Two competing beach vendors offer similar products at similar prices. They can set up their shops wherever they want along the beach. Beachgoers will buy from whichever is closer to them. What is the ideal location for each?
Let the beach be a straight line from 0 to 1, and the shops are somewhere along that line. There are infinite positions for each, and let’s check one of the realisations.
Vendor 1 (V1) gets all businesses on the left side of location V1 and part of the space between V1 and V2. This is marked by the colour red. Vendor 2 (V2) receives all the right and part of the left. The colour green marks this.
Imagine V1 gets into the middle. It acquires at least 50% of the business (the space on the left of V1) and possibly more, depending on where V2 is. Note that V2 can be anywhere on the right of V1.
Therefore, V1 is always guaranteed a strategy to get at least half of the business regardless of what V2 does. The same should be true for V2, which can also guarantee half of the business by posting in the centre.

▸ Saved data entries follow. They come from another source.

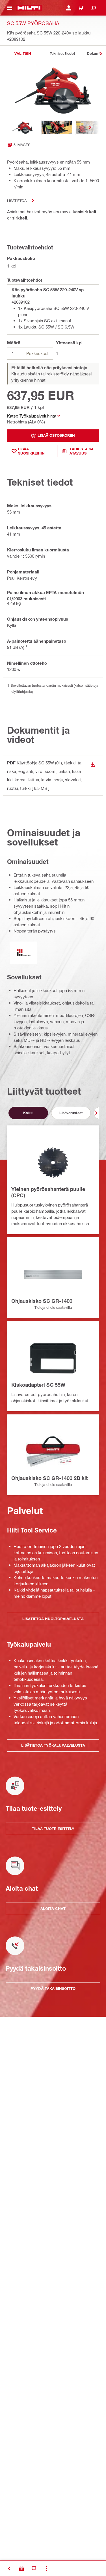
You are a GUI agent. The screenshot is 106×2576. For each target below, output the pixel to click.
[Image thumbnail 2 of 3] (56, 127)
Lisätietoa (17, 200)
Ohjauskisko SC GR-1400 (41, 1301)
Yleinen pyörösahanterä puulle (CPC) (48, 1192)
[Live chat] (34, 2568)
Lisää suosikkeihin (31, 451)
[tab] (22, 53)
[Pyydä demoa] (21, 2568)
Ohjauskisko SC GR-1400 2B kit (49, 1478)
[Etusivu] (29, 8)
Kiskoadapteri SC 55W (38, 1385)
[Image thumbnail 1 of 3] (22, 127)
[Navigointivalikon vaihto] (9, 8)
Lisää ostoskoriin (56, 435)
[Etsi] (93, 8)
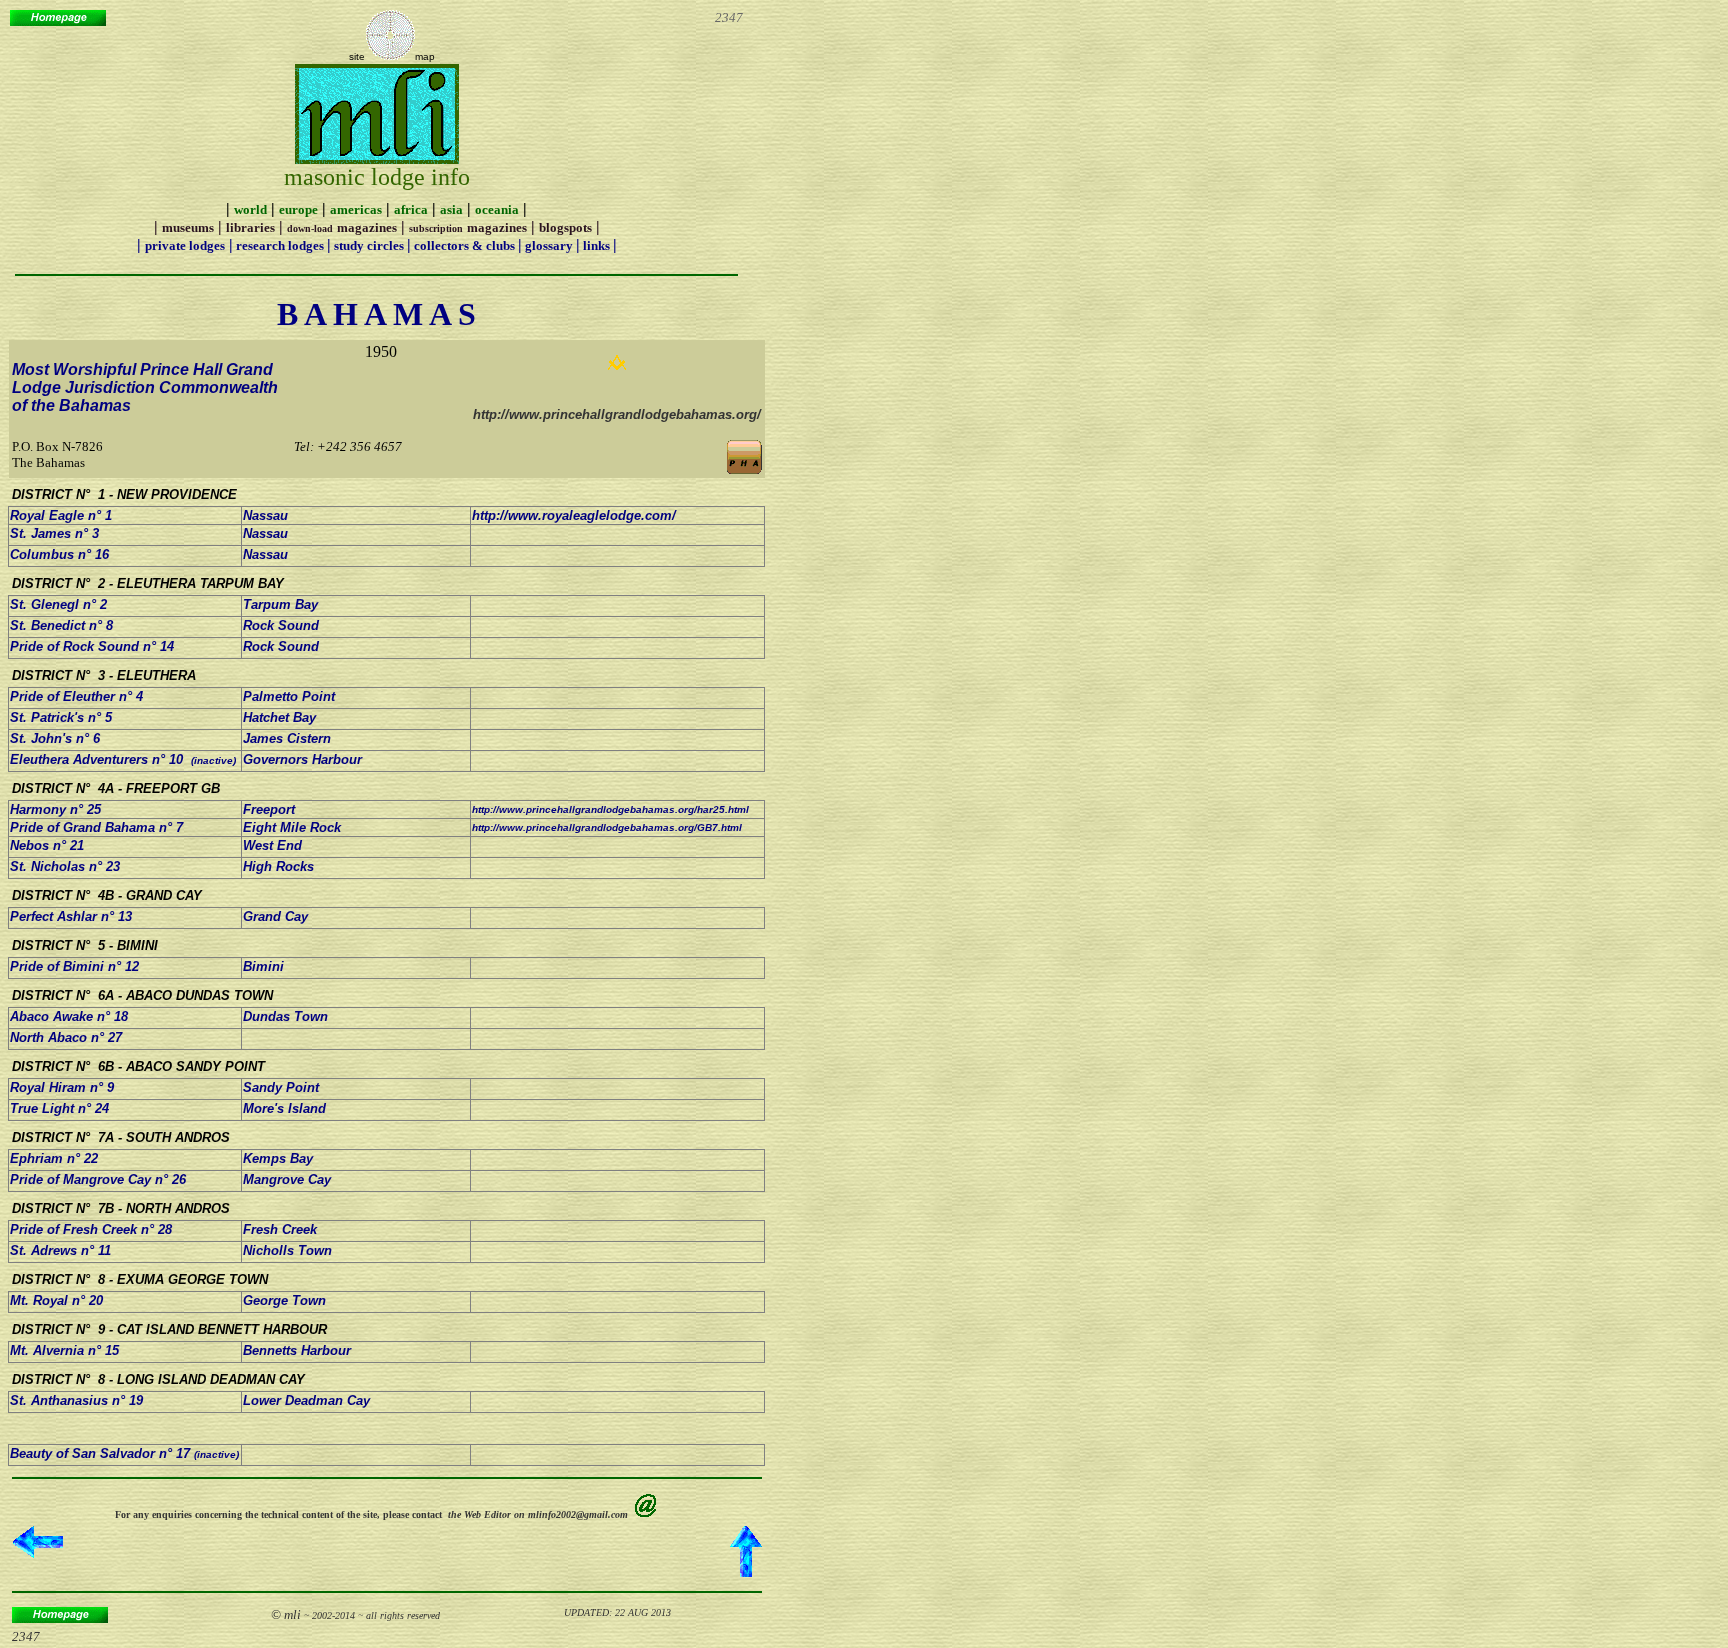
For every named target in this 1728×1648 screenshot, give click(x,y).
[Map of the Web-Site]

Mathematically,
V1 >/= 1/2
V2 >/= 1/2
V1 + V2 = 1
These three equations imply that V1 = V2 = 1/2. This is only possible if they are in the same position or are equidistant from the centre.
If the above is a possibility, then V1 can move towards the right to increase its business. The same is possible if both are in the same location anywhere but in the centre. If they are both located at the centre, they are in Nash equilibrium. If either one moves anywhere else, it will cause some business to lose.